Ayer, nos sentimos inspirados después de cenar en el Vaticano una ensalada Francesco (aunque, ahora que lo pienso, puede que en realidad el nombre no se debiera al Papa, sino al cocinero) y decidimos irnos a pasar el sábado a Castel Gandolfo.

Lástima que carezca casi por completo de conocimientos sobre términos religiosos en general y de la Curia romana en particular, porque sino esto me iba a quedar mejor que una crónica de Paloma Gómez Borrero.
Castelgandolfo en realidad está a sólo 25 kilómetros de Roma, a 40 minutos en tren, 4,20€ i/v (la mitad si no pagas la vuelta, porque no hay taquilla, ni máquina expendedora en la estación y no pasa ningún revisor durante el trayecto…¡¡¡mamá, de verdad que no estamos llevando a los niños por el camino de la corrupción y del delito!!!).

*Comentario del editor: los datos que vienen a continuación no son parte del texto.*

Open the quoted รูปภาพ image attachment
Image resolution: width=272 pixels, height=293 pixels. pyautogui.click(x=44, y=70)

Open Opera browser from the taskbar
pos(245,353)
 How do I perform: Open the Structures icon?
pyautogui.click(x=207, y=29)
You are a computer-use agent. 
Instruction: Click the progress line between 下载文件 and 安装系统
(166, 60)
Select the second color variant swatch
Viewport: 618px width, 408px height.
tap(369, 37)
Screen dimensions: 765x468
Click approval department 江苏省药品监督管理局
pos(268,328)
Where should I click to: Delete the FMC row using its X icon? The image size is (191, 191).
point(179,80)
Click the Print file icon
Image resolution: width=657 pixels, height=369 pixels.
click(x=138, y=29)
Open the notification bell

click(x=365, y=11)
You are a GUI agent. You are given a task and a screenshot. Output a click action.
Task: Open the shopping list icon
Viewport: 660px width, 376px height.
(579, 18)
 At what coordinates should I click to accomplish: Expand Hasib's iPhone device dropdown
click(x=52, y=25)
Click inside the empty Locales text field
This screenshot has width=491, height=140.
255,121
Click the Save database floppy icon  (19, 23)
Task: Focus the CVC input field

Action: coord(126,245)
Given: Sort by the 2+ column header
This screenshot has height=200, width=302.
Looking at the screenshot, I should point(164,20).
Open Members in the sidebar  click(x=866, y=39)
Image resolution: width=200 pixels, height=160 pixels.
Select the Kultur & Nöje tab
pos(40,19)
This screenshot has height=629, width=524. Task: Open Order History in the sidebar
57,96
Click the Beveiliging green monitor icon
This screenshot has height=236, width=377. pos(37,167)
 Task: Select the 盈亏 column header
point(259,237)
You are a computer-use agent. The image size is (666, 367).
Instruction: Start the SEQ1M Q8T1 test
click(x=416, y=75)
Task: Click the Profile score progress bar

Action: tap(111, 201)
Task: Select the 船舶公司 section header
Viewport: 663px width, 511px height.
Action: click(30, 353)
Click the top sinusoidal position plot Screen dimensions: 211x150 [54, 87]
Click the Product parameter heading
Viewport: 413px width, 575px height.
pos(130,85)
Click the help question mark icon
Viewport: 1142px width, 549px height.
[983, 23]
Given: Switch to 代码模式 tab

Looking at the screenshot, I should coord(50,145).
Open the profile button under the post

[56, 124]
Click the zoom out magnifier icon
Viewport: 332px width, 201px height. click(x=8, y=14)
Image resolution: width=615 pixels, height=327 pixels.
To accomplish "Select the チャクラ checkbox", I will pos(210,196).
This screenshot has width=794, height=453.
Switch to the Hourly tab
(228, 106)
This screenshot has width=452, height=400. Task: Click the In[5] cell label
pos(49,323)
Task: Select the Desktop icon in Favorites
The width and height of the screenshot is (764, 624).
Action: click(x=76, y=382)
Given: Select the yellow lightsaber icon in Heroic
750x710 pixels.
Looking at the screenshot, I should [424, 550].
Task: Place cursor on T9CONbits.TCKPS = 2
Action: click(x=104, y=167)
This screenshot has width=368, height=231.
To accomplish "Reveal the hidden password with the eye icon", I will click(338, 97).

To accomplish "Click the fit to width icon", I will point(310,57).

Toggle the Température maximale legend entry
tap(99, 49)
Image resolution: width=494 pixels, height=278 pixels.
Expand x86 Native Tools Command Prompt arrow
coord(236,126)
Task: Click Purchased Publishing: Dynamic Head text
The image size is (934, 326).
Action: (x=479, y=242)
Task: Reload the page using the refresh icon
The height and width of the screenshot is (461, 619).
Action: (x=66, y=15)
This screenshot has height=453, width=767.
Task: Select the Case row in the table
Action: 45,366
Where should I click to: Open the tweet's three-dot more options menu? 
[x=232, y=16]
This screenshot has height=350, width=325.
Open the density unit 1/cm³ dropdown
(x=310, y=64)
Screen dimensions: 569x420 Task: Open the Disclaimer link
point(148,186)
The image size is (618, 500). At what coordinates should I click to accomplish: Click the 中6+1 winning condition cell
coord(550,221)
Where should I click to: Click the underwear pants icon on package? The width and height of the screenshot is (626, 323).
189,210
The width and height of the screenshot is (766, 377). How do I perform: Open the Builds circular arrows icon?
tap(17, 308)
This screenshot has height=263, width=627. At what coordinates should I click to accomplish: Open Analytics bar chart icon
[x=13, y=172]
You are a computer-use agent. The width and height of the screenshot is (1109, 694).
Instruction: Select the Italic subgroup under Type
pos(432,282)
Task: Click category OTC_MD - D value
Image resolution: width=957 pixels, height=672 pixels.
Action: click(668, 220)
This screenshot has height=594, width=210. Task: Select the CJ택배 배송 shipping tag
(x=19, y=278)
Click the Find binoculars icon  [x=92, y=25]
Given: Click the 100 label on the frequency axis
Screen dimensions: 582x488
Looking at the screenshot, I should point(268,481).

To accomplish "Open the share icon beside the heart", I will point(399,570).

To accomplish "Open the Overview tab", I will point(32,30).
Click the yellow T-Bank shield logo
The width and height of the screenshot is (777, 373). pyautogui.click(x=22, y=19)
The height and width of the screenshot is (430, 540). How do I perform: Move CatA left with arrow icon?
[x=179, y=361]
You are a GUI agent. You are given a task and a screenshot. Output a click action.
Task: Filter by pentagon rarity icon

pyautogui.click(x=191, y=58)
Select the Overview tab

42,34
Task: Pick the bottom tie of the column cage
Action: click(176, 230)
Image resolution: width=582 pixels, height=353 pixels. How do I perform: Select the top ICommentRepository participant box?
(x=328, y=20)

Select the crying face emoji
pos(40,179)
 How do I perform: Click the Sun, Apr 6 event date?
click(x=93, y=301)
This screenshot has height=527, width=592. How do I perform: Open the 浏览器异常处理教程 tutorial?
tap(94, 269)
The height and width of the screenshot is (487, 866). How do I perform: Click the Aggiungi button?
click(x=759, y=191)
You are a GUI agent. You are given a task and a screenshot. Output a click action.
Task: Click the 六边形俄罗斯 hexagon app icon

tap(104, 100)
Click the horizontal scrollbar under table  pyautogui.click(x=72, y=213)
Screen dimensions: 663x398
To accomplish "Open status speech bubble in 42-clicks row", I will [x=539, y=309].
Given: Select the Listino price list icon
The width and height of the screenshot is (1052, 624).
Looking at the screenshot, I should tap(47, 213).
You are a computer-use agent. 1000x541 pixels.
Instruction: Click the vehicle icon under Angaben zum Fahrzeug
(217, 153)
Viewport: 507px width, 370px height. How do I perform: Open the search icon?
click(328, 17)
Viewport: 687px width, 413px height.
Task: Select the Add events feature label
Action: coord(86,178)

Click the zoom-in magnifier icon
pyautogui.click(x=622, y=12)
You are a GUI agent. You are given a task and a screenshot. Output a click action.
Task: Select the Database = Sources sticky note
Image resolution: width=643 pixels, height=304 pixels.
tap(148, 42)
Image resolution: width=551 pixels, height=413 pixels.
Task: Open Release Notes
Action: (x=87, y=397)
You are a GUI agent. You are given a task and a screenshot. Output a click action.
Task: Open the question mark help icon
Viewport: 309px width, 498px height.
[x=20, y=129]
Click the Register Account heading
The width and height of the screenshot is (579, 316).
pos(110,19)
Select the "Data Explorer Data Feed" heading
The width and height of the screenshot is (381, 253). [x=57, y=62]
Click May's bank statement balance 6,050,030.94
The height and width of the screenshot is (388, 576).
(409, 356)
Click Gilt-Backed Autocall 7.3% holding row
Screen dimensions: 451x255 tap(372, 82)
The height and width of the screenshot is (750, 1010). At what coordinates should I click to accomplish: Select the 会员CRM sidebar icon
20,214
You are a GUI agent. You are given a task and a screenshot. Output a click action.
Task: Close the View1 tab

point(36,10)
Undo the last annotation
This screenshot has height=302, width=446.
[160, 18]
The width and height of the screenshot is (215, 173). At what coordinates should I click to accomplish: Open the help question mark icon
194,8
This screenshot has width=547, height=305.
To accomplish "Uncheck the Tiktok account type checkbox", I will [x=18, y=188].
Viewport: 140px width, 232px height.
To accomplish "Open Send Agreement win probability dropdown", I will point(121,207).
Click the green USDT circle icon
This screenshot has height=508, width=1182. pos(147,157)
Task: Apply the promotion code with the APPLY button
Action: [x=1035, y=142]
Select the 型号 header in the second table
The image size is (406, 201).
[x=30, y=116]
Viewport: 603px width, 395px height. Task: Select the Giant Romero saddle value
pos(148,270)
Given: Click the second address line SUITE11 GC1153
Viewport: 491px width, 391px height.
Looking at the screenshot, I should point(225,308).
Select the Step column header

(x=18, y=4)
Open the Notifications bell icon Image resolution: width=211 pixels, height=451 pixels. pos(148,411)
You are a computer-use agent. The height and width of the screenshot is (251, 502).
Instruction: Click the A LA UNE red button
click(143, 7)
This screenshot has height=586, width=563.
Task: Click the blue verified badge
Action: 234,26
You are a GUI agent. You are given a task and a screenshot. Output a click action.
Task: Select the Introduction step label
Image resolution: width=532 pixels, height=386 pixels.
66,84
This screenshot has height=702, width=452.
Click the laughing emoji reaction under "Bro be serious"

El lugar es precioso y hay agradables zonas de baño (me remito a las fotos), pero desgraciadamente, el tener (por ahora) un solo ordenador, y ser tan torpe con la tablet, hace que no pueda entretenerme mucho más contando los pormenores: el tren del SXXI (perdón, que aún no domino el “romano”, quise decir SXIX), las indicaciones que nos hicieron ir cuesta arriba hasta el pueblo y, a renglón seguido, cuesta abajo hacia el lago (esta vez en coche gracias a una pareja mayor que se apiadó de nosotros, porque el trayecto no era precisamente leve y el sol de justicia tampoco), cómo y por qué nos colamos en el metro primero y en el tren después (de verdad, no hace falta que nadie llame a los servicios sociales, creo que ya están enterados) y, sobre todo, la descripción del paisaje, la mezcla de colores y sensaciones, que yo con mis fotos no llego a transmitir…
¡¡En todo caso, otro sábado relajante y fantástico!!.